Quello che voglio sottolineare è la loro vita oggi in forza armata, la loro presenza, il loro senso di responsabilità, d’impegno e se sappiamo ascoltarli senza giudizio e pregiudizio hanno una ricchezza interiore che forse ci sfugge attenti più all’apparenza cha alla sostanza, pur dovendo formare a una forma che diventa anima della sostanza. Noi viviamo con loro, condividiamo il servizio, gli orai e gli ambienti, i disagi e le movimentazioni, aspetti che rendono fragile il cammino ma una opportunità maggiore di confronto che ci viene offerta con la vita insieme dove abbiamo l’occasione per una risposta seria, una mano per rialzarsi là dove trovano carenze. I giovani in dialogo con la Chiesa presente tra di loro, i superiori e al famiglia sono la ricetta che li aiuta a diventare uomini e donne capaci di responsabilità, di esempio, di servizio non solo per se ma anche per gli altri. Lo spaccato dei giovani che si arruolano è certamente l’immagine di un Italia bella che vuole costruire rispetto accoglienza impegno. In questo scenario la cosa che ancora oggi ci sorprende dopo tanti anni è che quei giovani di cui si parla spesso male sono quelli che con maggior interesse chiedono e vogliono sapere della fede, della Chiesa e di Gesù Cristo.

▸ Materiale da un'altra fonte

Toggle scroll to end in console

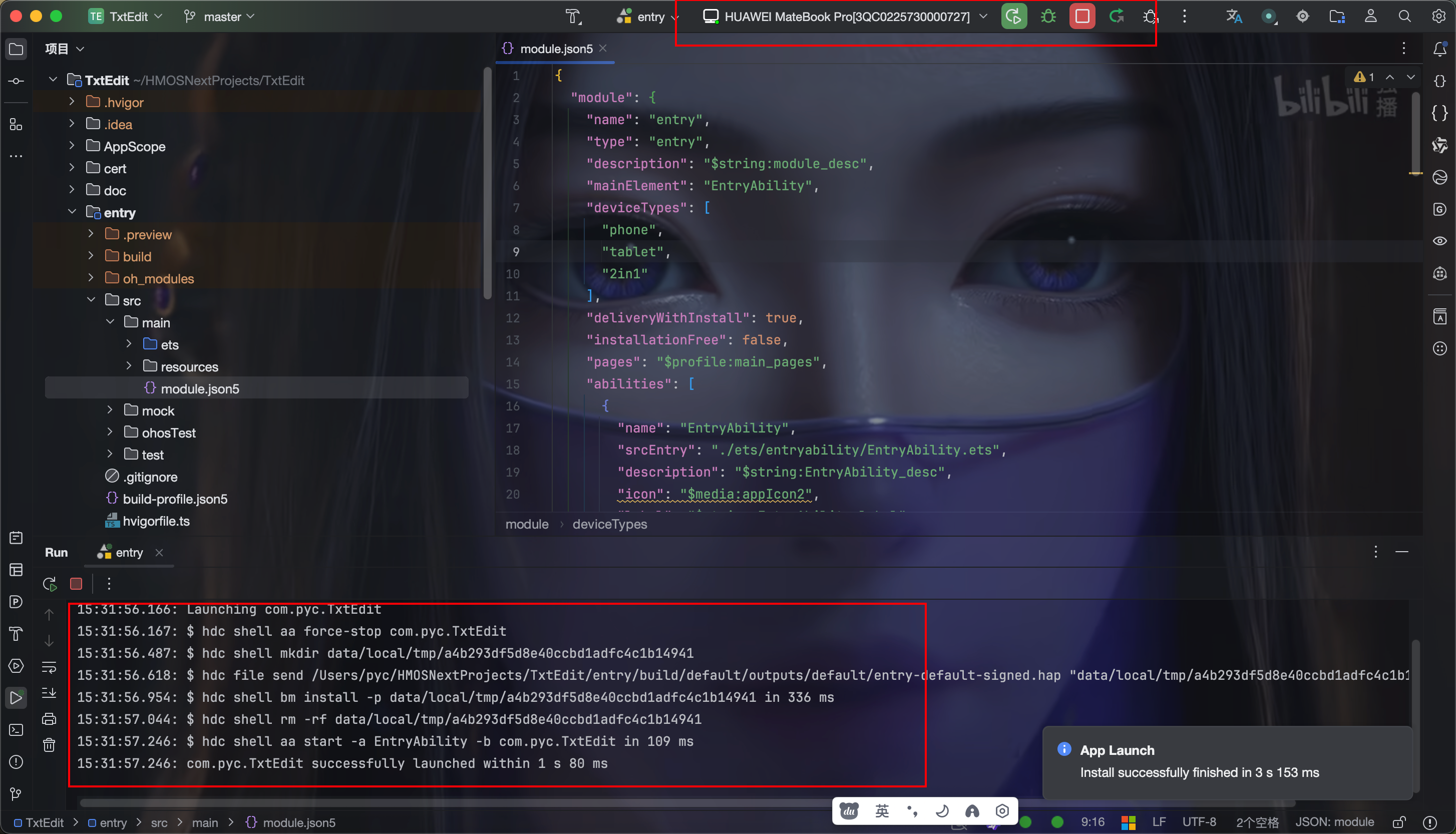pyautogui.click(x=49, y=693)
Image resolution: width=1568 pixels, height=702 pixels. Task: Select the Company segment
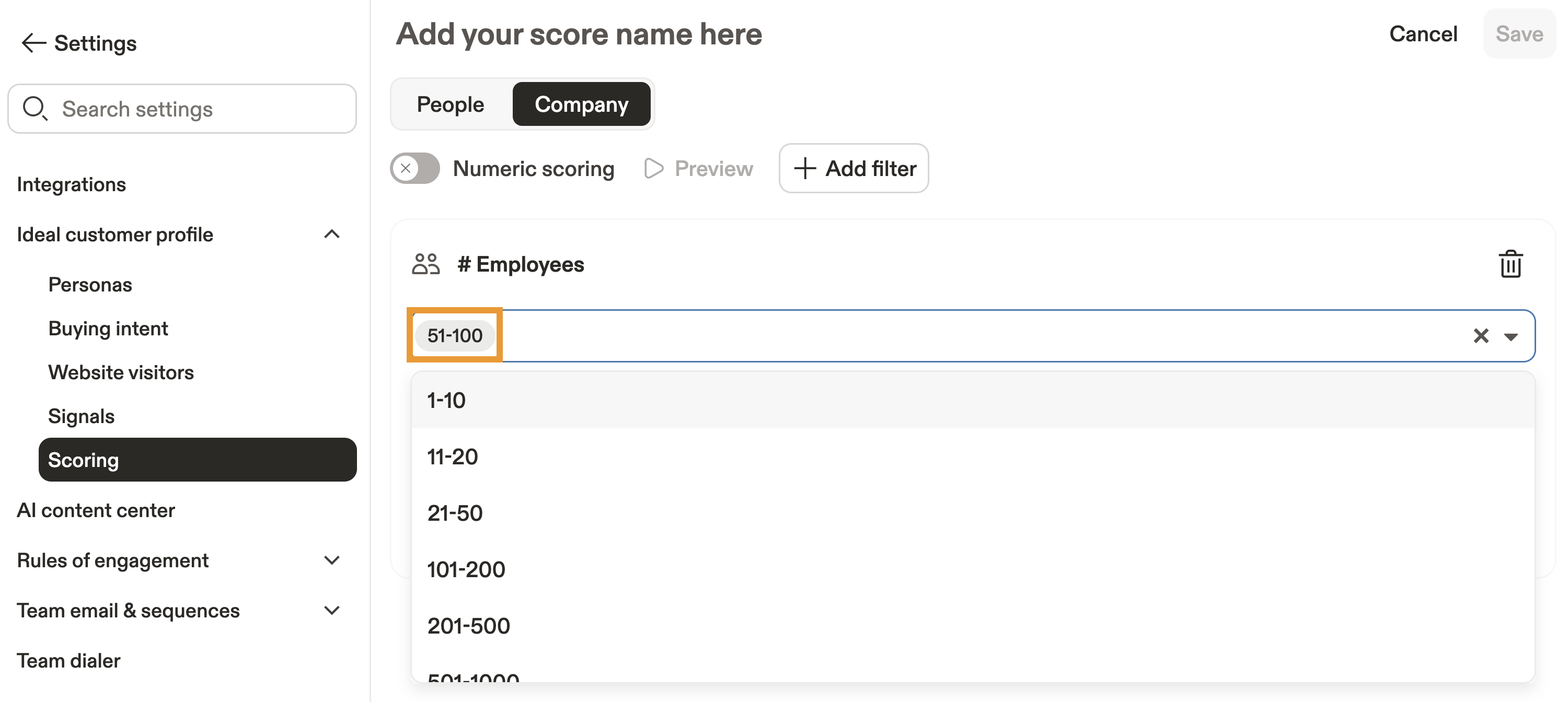[x=581, y=104]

Il vivere con loro, perde tempo con loro, esserci è la nostra forza, la nostra possibilità di dialogo e confronto, di spiegazione e risposta. Esserci e condividere quotidianamente la vita è la nostra grande risorsa per servire questi nostri fratelli e l’autentica possibilità di educarli alla pace, al bene nello specifico del loro servizio. I Cappellani presenti in ogni reparto, negli istituti di formazione, nelle missioni sono il fratello maggiore con cui camminare e confrontarsi. Questo fa la Chiesa e con buona pace di chi pensa diversamente, noi abbiamo ancora la possibilità di condividere il cammino ed essere guida e riferimento per la loro crescita umana e spirituale.

“L’inquietudine e le domande dei giovani aprono ad una spiritualità nuova, che non parte più da Dio per esprimersi come forma personale della propria esperienza di fede, ma che si sviluppa tutta dentro l’umano, a partire da una forte consapevolezza di sé e del proprio mondo interiore”. (cfr. Avvenire)

Ripensare al modo di testimoniare, di aggregare, di fargli fare l’esperiana religiosa e di Chiesa è il senso della nostra presenza: educare alla vita, educare ai valori che la vita richiede per la convivenza pacifica.